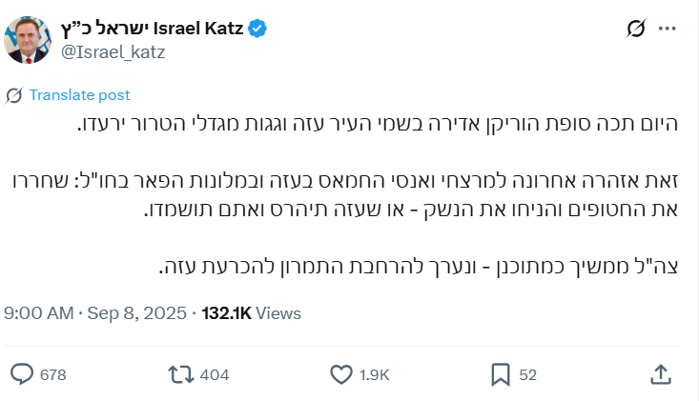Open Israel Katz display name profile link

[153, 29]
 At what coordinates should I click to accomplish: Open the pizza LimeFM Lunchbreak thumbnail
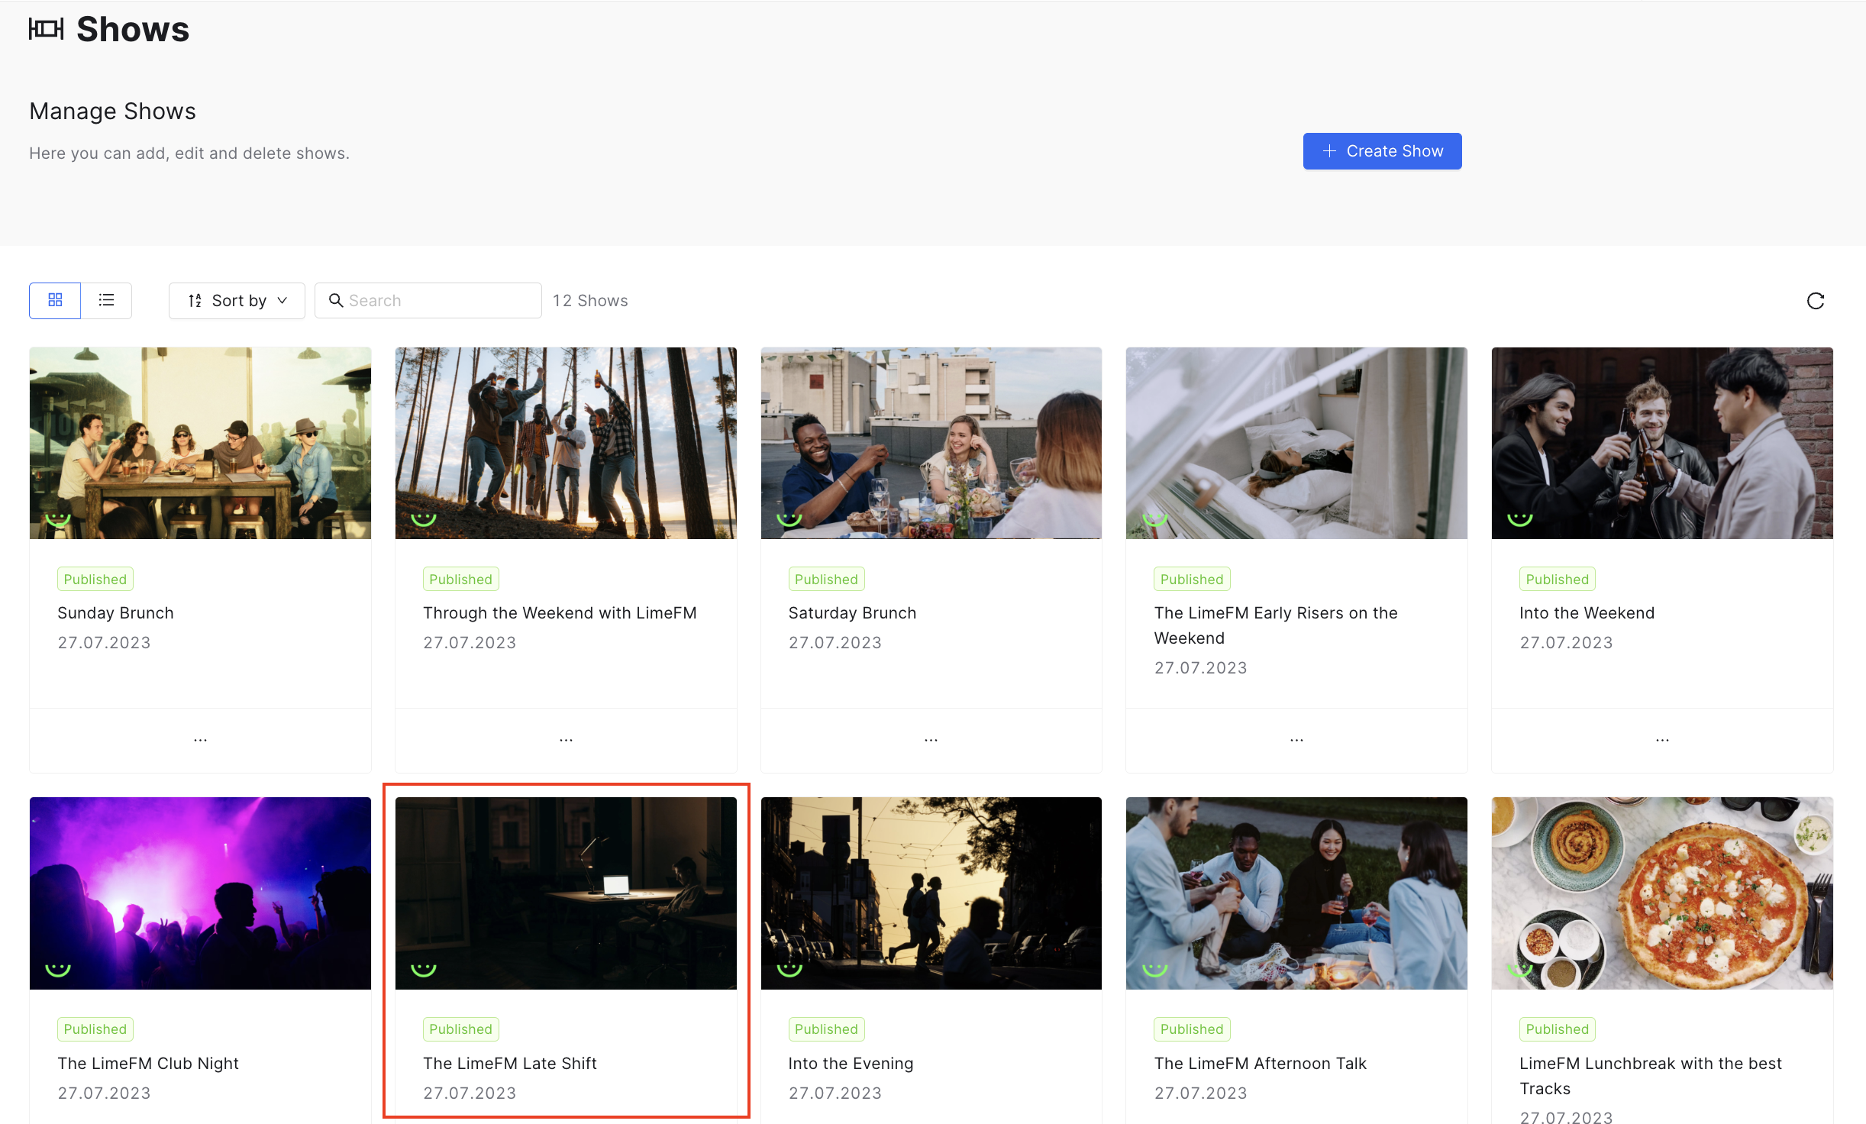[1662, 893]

--------------------

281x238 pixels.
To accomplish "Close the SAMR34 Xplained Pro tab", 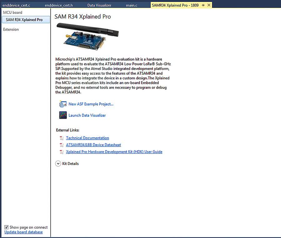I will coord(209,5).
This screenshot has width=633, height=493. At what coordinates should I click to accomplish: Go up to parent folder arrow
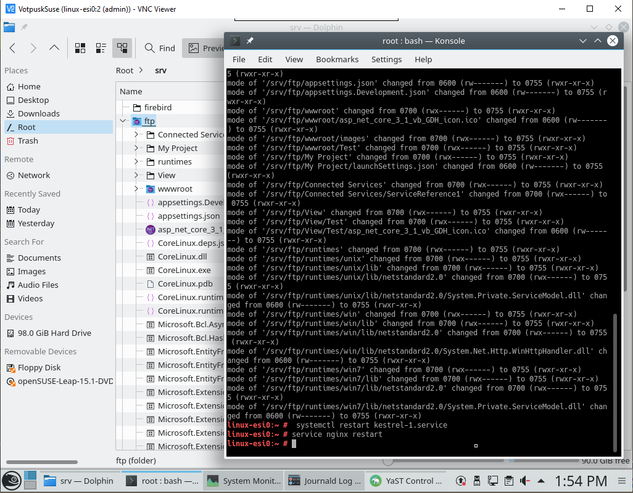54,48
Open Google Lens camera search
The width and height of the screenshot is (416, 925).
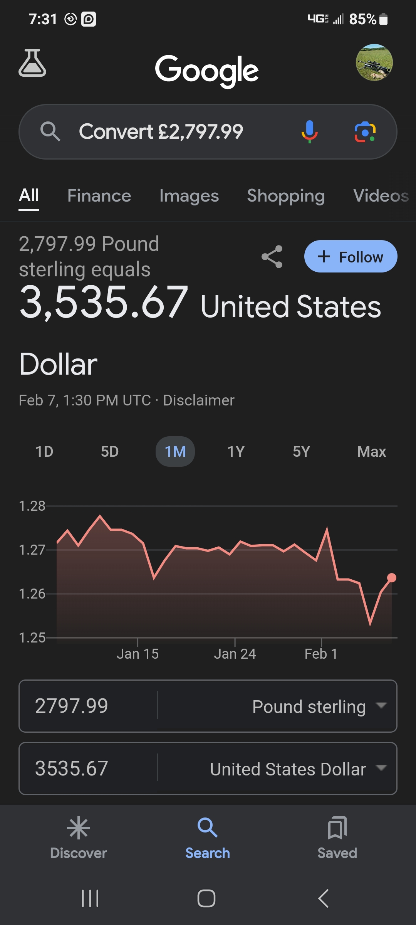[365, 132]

--------------------

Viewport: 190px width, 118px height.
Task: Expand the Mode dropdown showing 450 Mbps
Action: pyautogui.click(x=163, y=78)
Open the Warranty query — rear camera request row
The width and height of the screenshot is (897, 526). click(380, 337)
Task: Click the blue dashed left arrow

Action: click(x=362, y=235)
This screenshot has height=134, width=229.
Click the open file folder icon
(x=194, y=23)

--------------------

Rewrite the data from the line with "Open Israel Katz display name profile link" to the line with "[1662, 893]", putting "preview image" in place of "thumbnail" and changing nothing else. Leave the pictures out.

◆ **SOLUTION**:
Open Israel Katz display name profile link

[153, 29]
 At what coordinates should I click to accomplish: Open the pizza LimeFM Lunchbreak preview image
[1662, 893]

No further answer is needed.